Relatório recente revela o aprofundamento da crise enfrentada por crianças e adolescentes Yanomami, impactadas pela invasão do garimpo em suas terras. O estudo aponta que, entre 2019 e 2022, período de pico da atividade ilegal, ao menos 570 crianças morreram de doenças evitáveis, como desnutrição, malária e pneumonia.
A contaminação dos rios por mercúrio e a ocupação dos territórios para garimpo causaram graves problemas socioambientais, dificultando a caça, a coleta e a manutenção das roças, base da alimentação tradicional. Paralelamente, o sistema de saúde na região foi desestruturado, deixando a população desassistida.
O povo Yanomami, com cerca de 31 mil pessoas, ocupa a maior terra indígena do Brasil, abrangendo 9,6 milhões de hectares nos estados de Roraima e Amazonas. Em 2023, a gravidade da situação levou o governo federal a decretar Emergência em Saúde Pública de Importância Nacional no território.

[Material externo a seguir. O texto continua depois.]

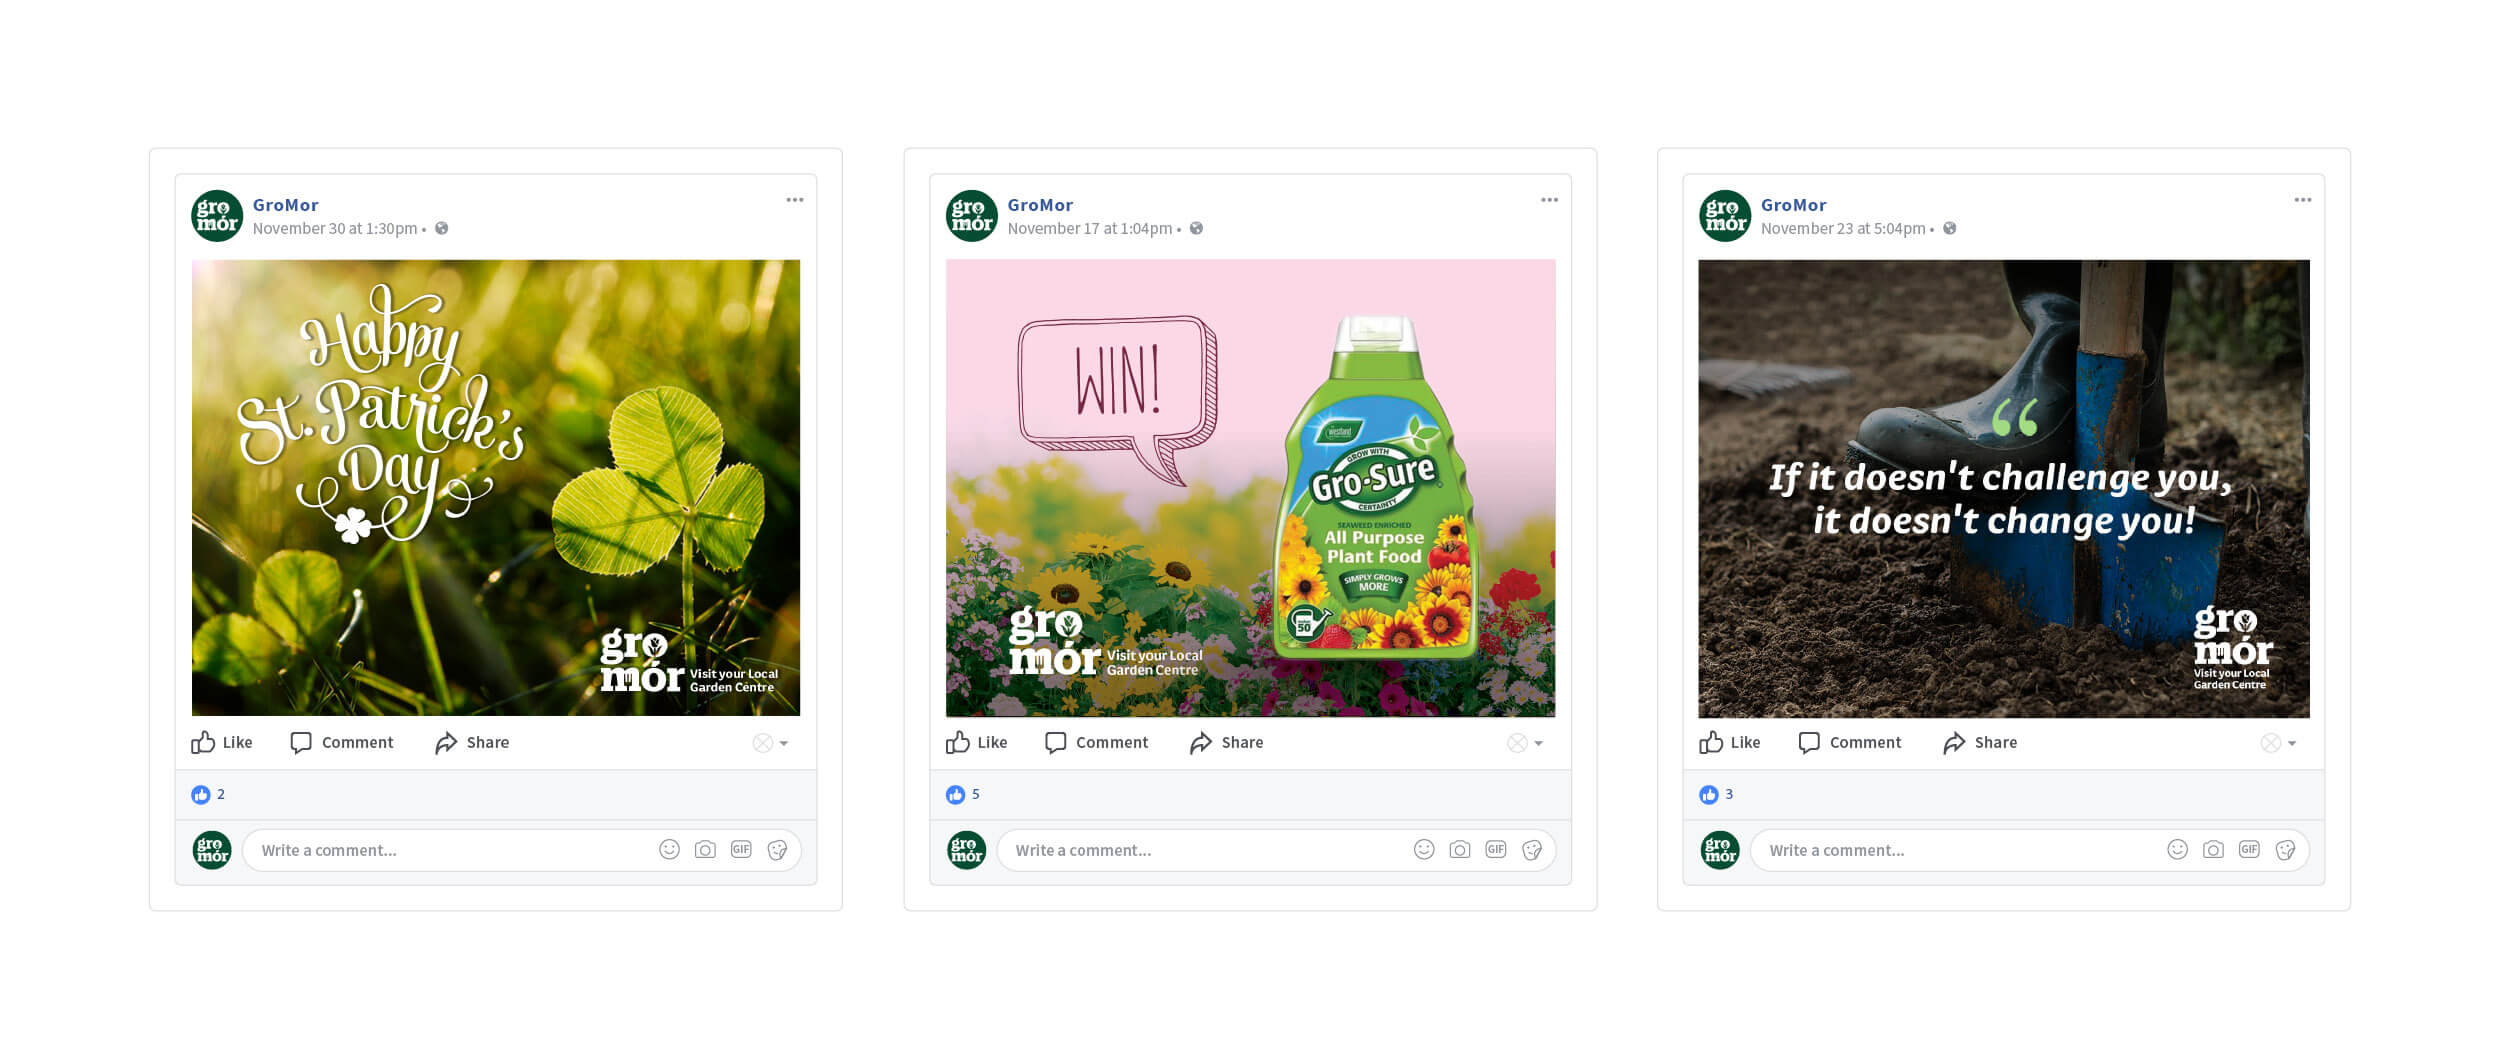Click GroMor profile avatar on the first post

(216, 216)
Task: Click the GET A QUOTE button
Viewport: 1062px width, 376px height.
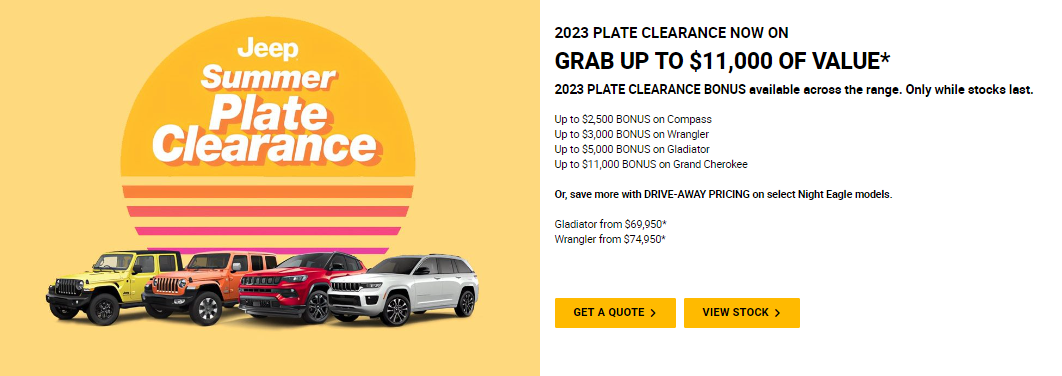Action: pos(615,313)
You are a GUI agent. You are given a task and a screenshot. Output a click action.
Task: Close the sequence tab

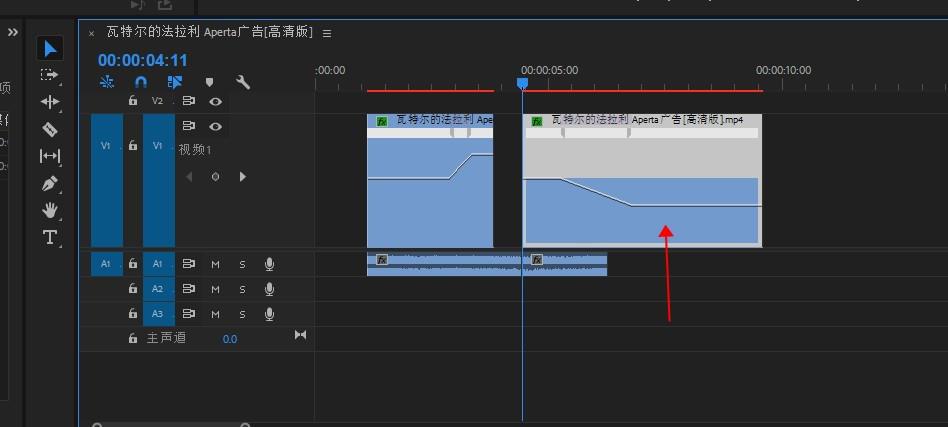point(91,33)
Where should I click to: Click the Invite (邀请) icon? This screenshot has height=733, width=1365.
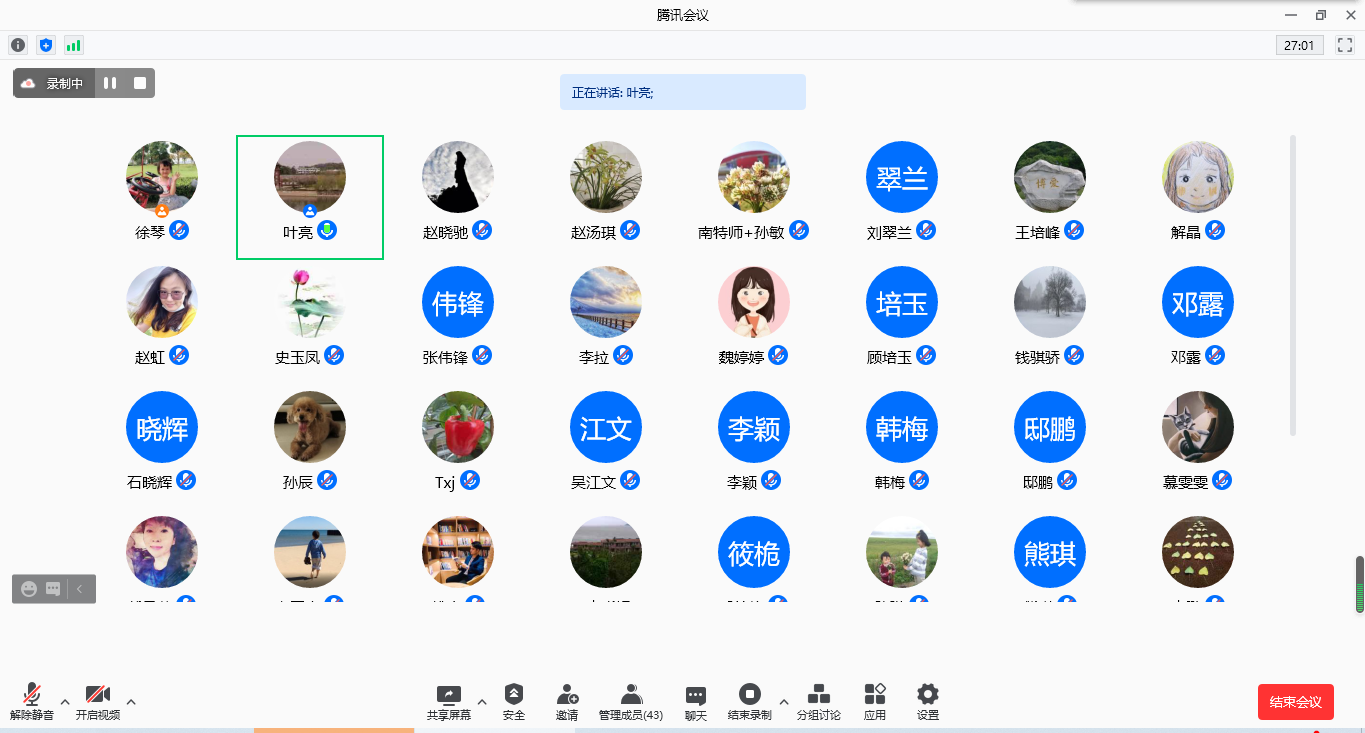(567, 701)
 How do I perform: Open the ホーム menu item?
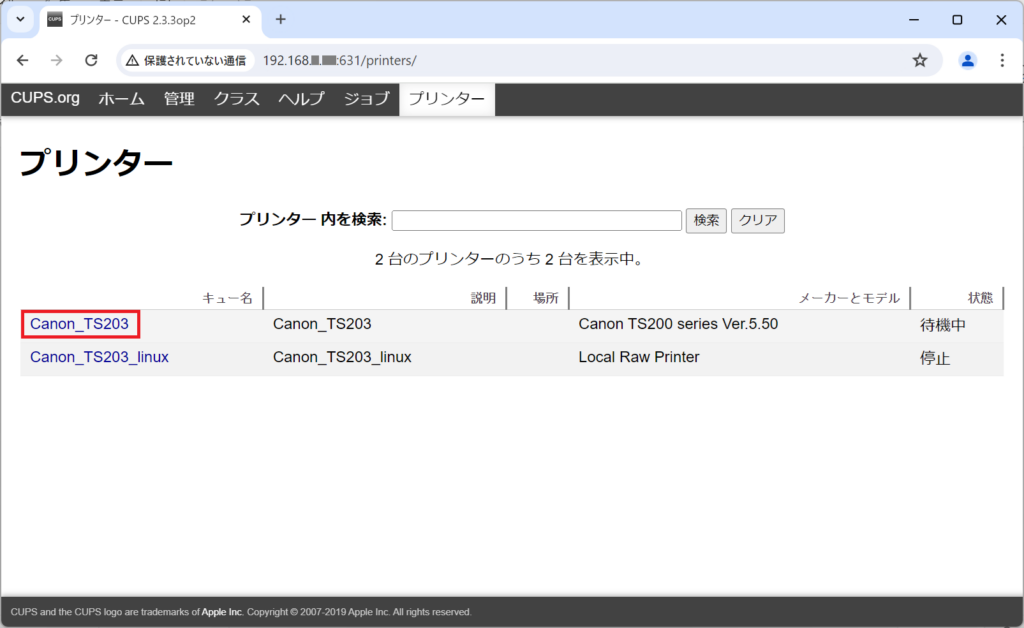point(121,99)
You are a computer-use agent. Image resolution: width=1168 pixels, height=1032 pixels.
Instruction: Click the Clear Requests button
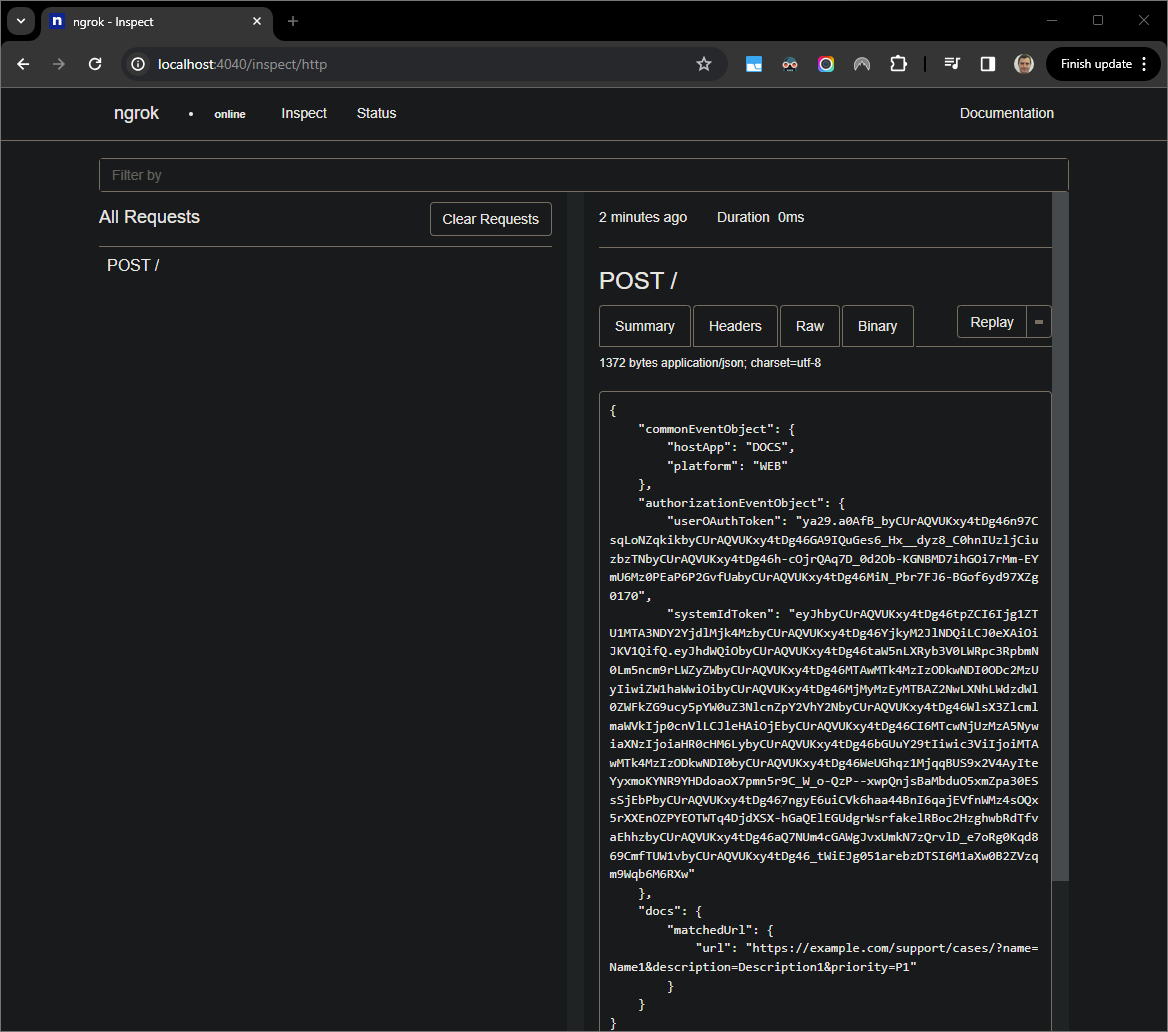point(490,218)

Desde então, foram realizadas mais de 7,4 mil ações de combate ao garimpo e o número de profissionais de saúde atuando na região foi triplicado. Unidades de atendimento foram reabertas ou inauguradas. No entanto, persistem desafios significativos para a recuperação da população.
Dados de 2022 mostram que mais da metade das 4.245 crianças Yanomami acompanhadas pelo serviço de Vigilância Alimentar e Nutricional estavam abaixo do peso devido à desnutrição. Os casos de malária entre crianças de até 5 anos saltaram de 21 mil, valor próximo ao acumulado nos dez anos anteriores. Entre 2018 e 2022, 187 crianças morreram de doenças respiratórias. A cobertura vacinal, que era de 82% em 2018, caiu para 53% em 2022.
Laudo da Polícia Federal de 2022 indicou que amostras de água de rios da região apresentavam teor de mercúrio 8.600% acima do limite aceitável para consumo humano. Mesmo com a retirada de garimpeiros, a presença do mercúrio no ambiente continuará sendo uma fonte de contaminação por anos.
Além dos impactos ambientais e de saúde, grupos ilegais cooptavam jovens Yanomami para o trabalho no garimpo e exploravam sexualmente meninas, utilizando dinheiro, armas e drogas.
O estudo destaca que cerca de 75% da população Yanomami tem menos de 30 anos, enfatizando a importância de considerar as particularidades dessa parcela da população. A proteção territorial, o combate ao garimpo e a integração com as associações Yanomami são considerados essenciais para proteger o futuro do povo Yanomami.